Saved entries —
......

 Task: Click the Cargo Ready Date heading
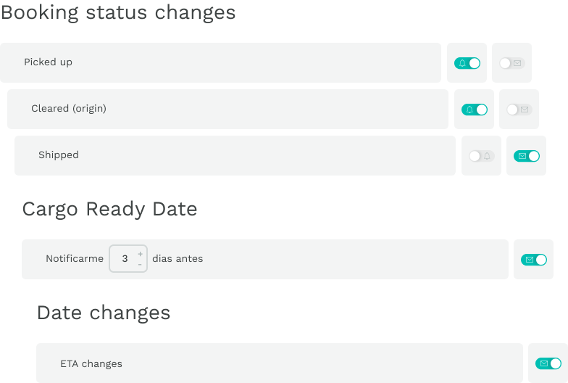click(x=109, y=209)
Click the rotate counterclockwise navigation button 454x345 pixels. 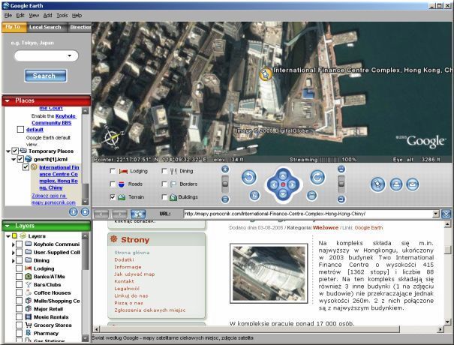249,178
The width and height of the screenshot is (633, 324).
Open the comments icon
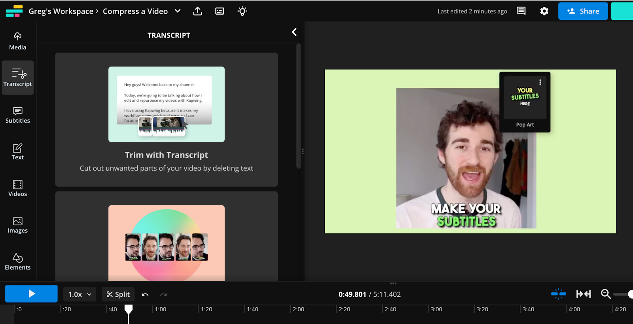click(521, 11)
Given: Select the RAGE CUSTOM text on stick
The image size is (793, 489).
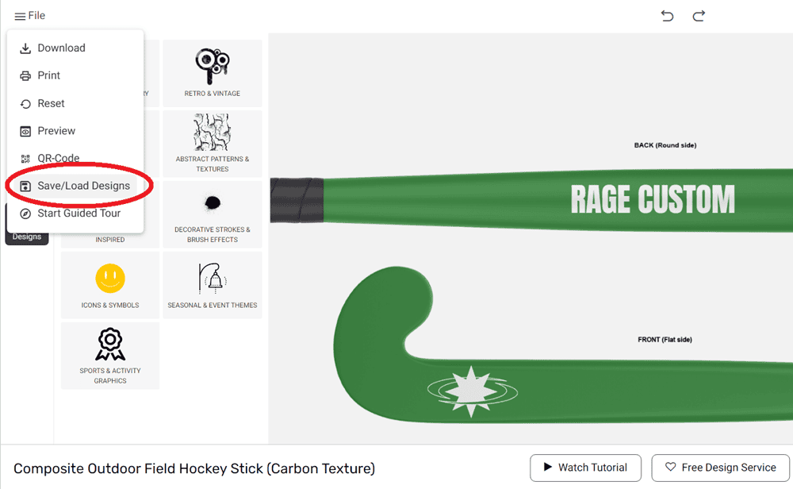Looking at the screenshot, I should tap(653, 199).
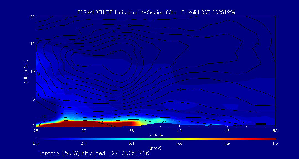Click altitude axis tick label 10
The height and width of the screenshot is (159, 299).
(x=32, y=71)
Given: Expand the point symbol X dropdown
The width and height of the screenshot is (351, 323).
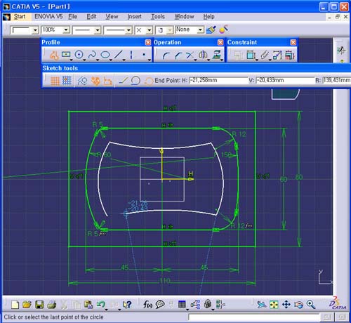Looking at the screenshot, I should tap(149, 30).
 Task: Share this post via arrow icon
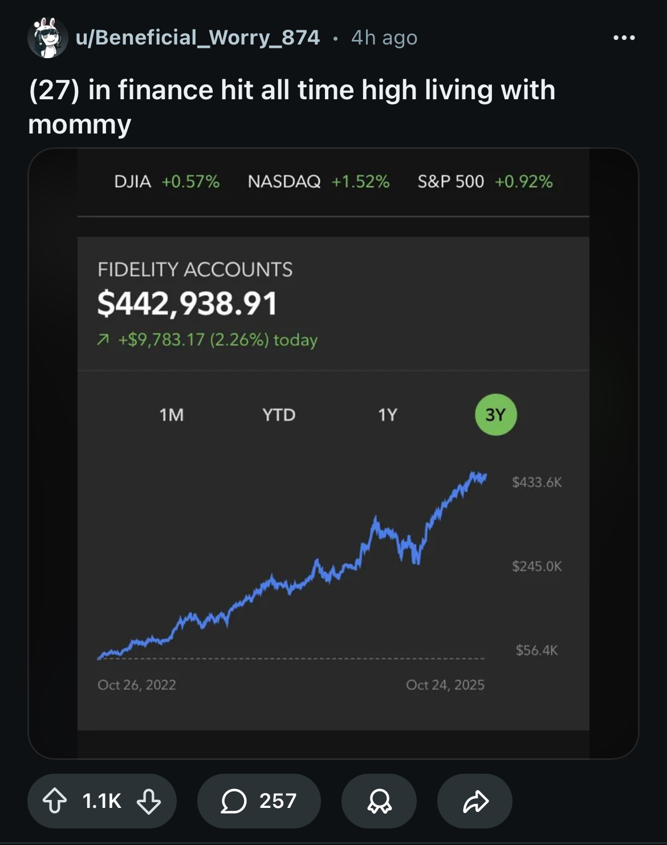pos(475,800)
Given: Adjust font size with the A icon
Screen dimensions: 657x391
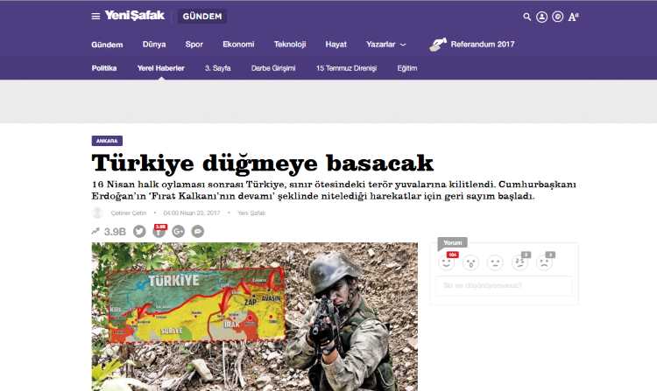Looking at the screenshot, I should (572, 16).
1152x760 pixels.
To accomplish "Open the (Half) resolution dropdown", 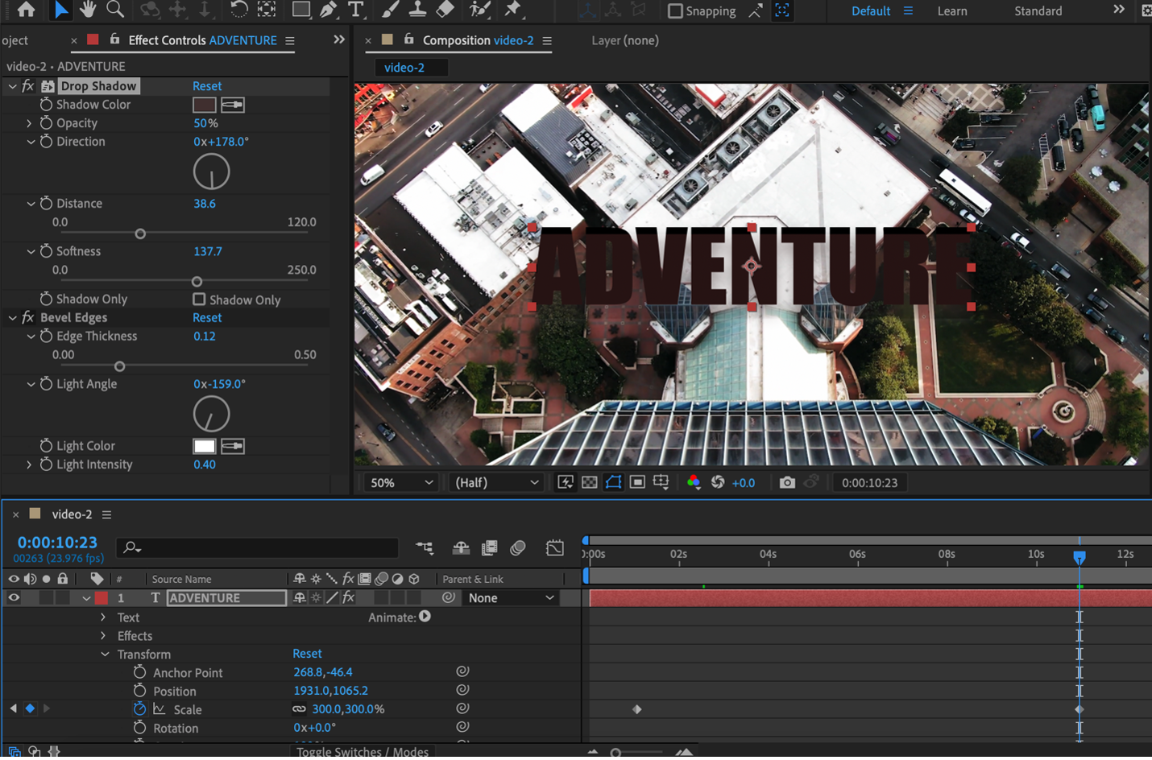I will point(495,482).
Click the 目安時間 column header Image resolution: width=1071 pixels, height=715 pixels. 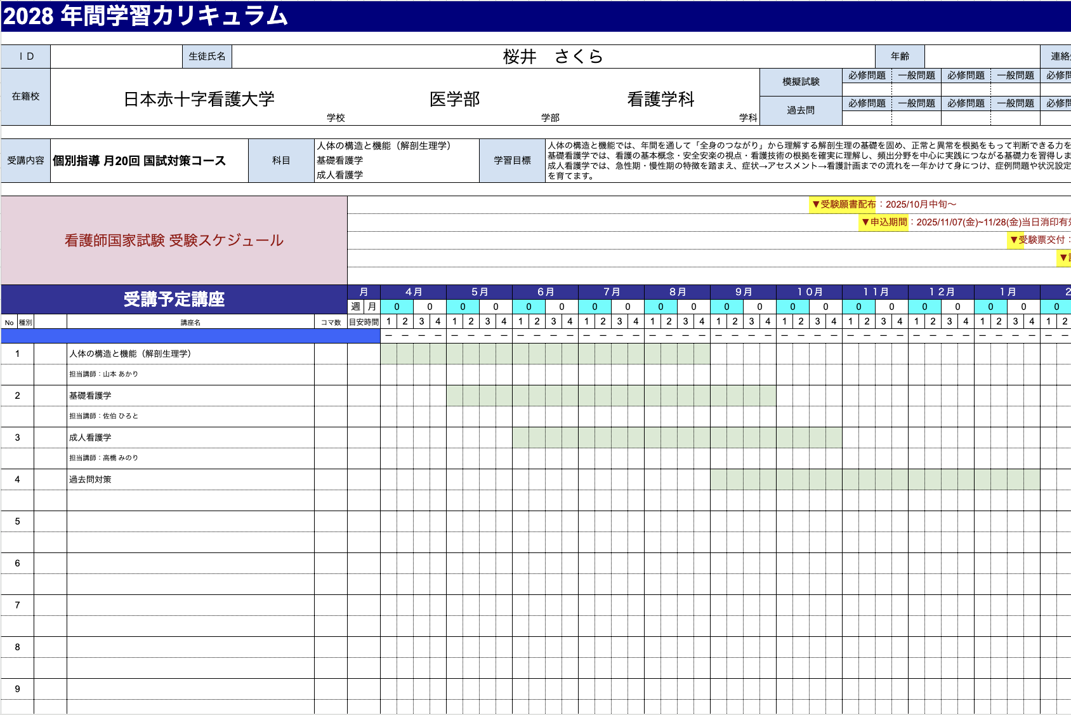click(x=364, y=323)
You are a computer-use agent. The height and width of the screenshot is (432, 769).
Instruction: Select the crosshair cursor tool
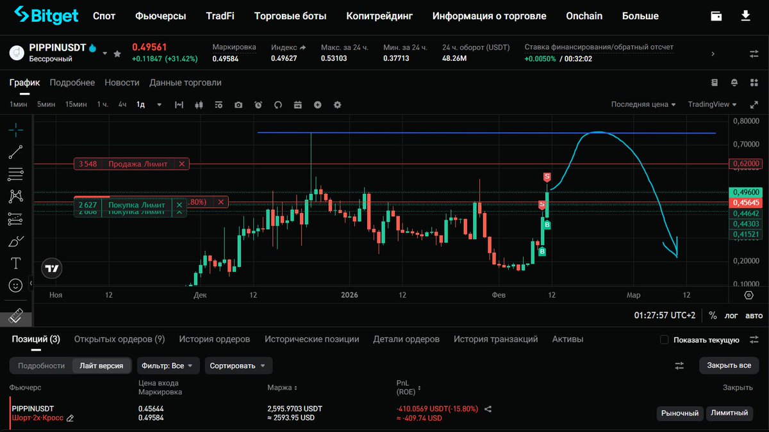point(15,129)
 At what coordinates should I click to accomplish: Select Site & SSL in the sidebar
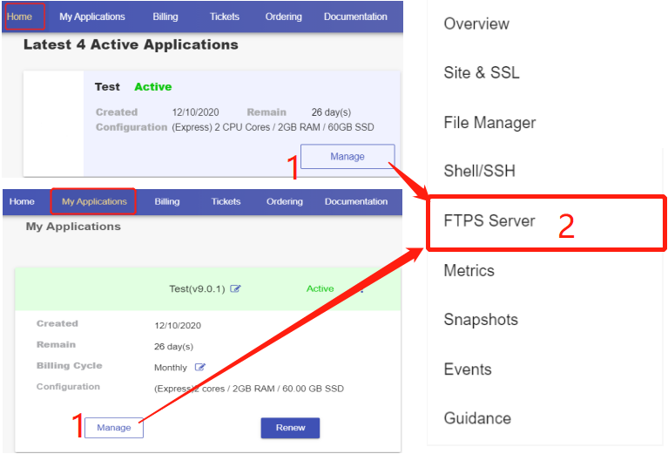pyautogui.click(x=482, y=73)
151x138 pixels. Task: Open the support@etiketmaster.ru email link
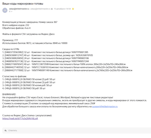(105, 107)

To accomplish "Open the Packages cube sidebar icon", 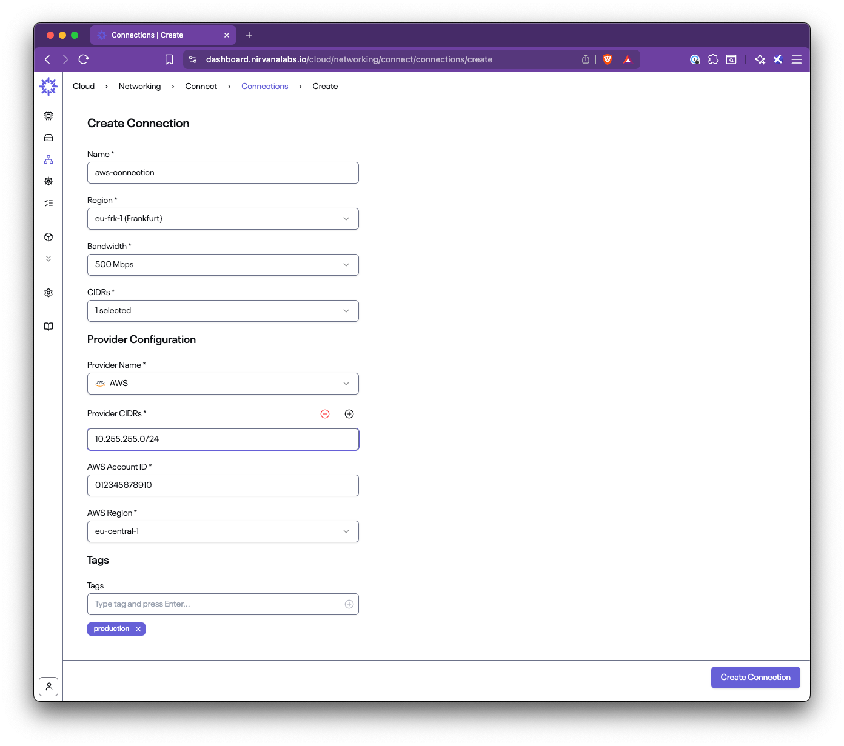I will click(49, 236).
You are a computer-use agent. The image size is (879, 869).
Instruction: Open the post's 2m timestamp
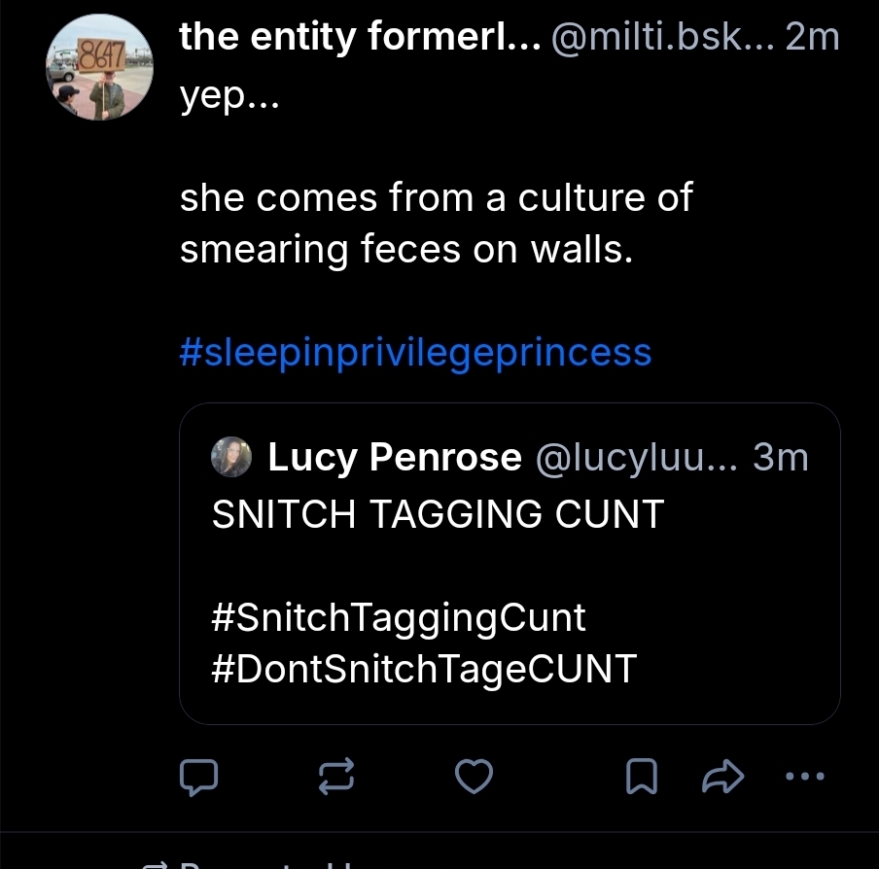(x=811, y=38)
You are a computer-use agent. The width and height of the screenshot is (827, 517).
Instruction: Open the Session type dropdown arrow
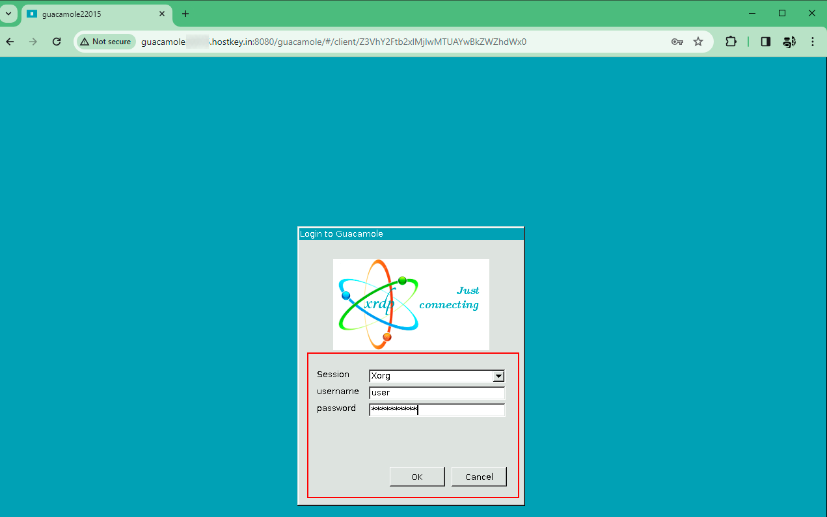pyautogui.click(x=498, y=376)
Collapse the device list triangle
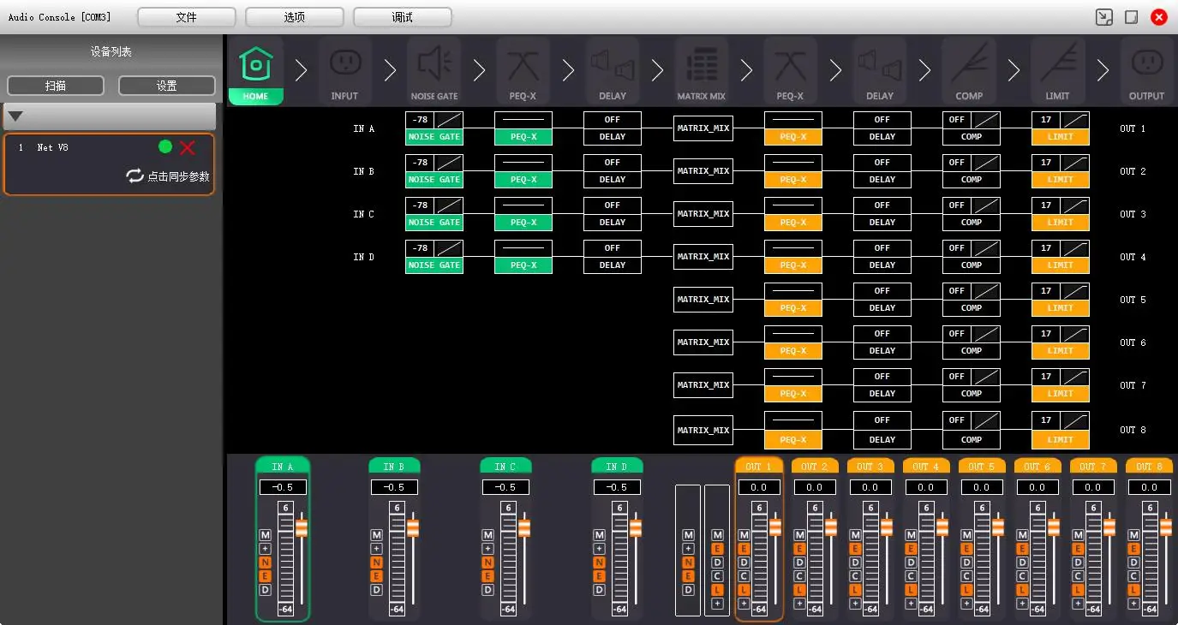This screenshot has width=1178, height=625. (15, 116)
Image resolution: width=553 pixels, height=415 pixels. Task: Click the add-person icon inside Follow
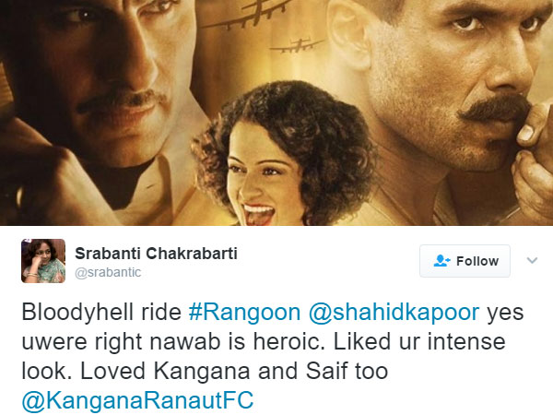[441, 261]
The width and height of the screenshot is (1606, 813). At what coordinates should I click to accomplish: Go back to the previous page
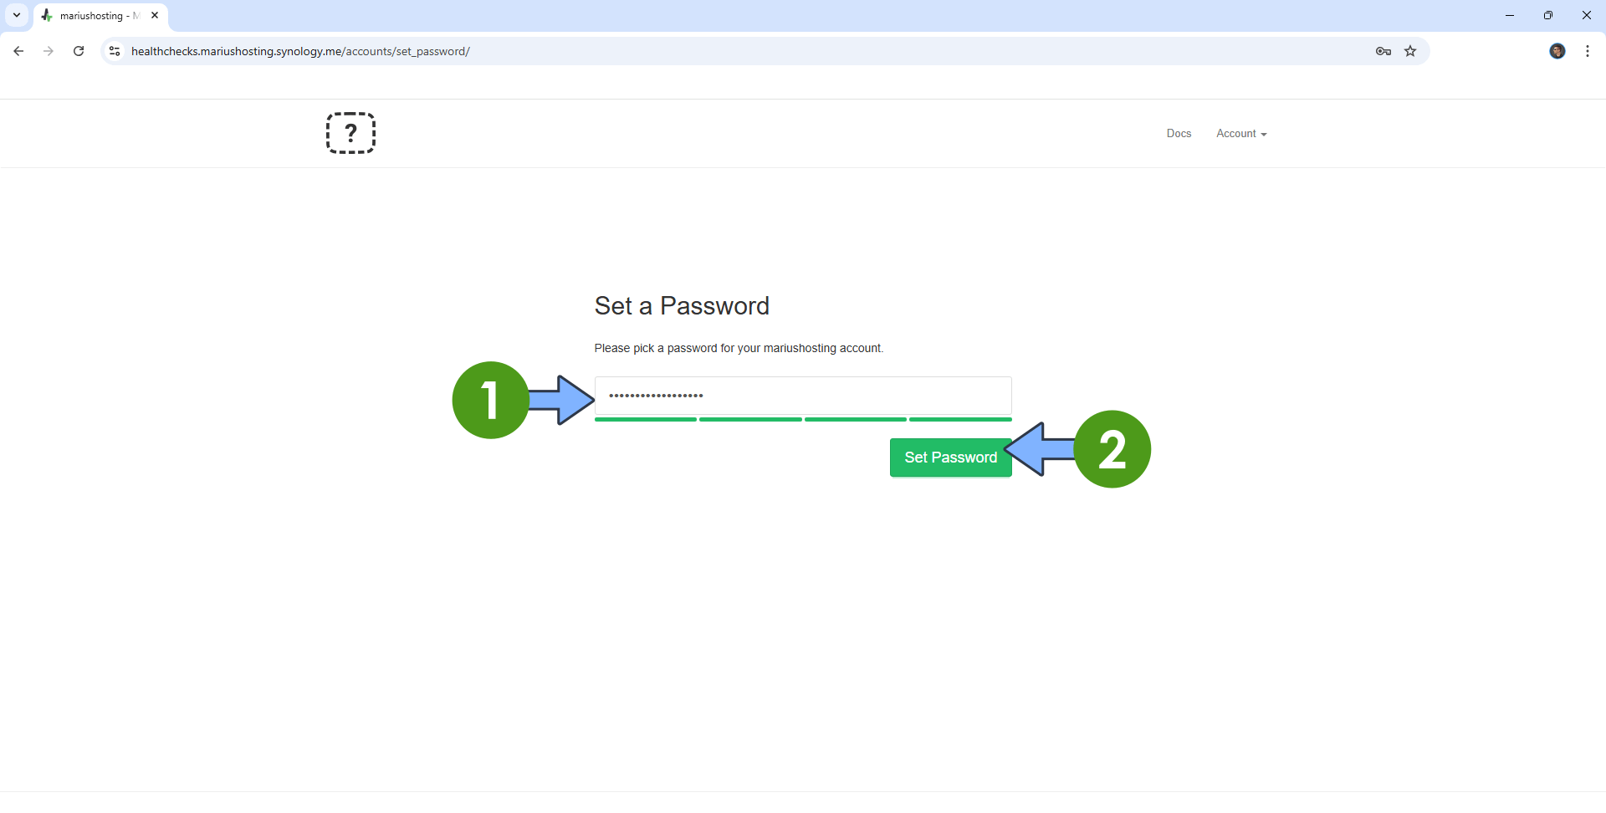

......

Begin with the line containing "Instruction: Open the post's 2m timestamp" and end with the last line of the entries above. Copy those lines exactly, both ends included, and drop every picture.

Expected answer —
Instruction: Open the post's 2m timestamp
(x=811, y=38)
You are a computer-use agent. The width and height of the screenshot is (827, 517).
Instruction: Open the Session type dropdown arrow
pyautogui.click(x=498, y=376)
Collapse the device list triangle
This screenshot has width=1178, height=625. (15, 116)
Image resolution: width=553 pixels, height=415 pixels. Task: Click the add-person icon inside Follow
[441, 261]
The width and height of the screenshot is (1606, 813). At what coordinates should I click to accomplish: Go back to the previous page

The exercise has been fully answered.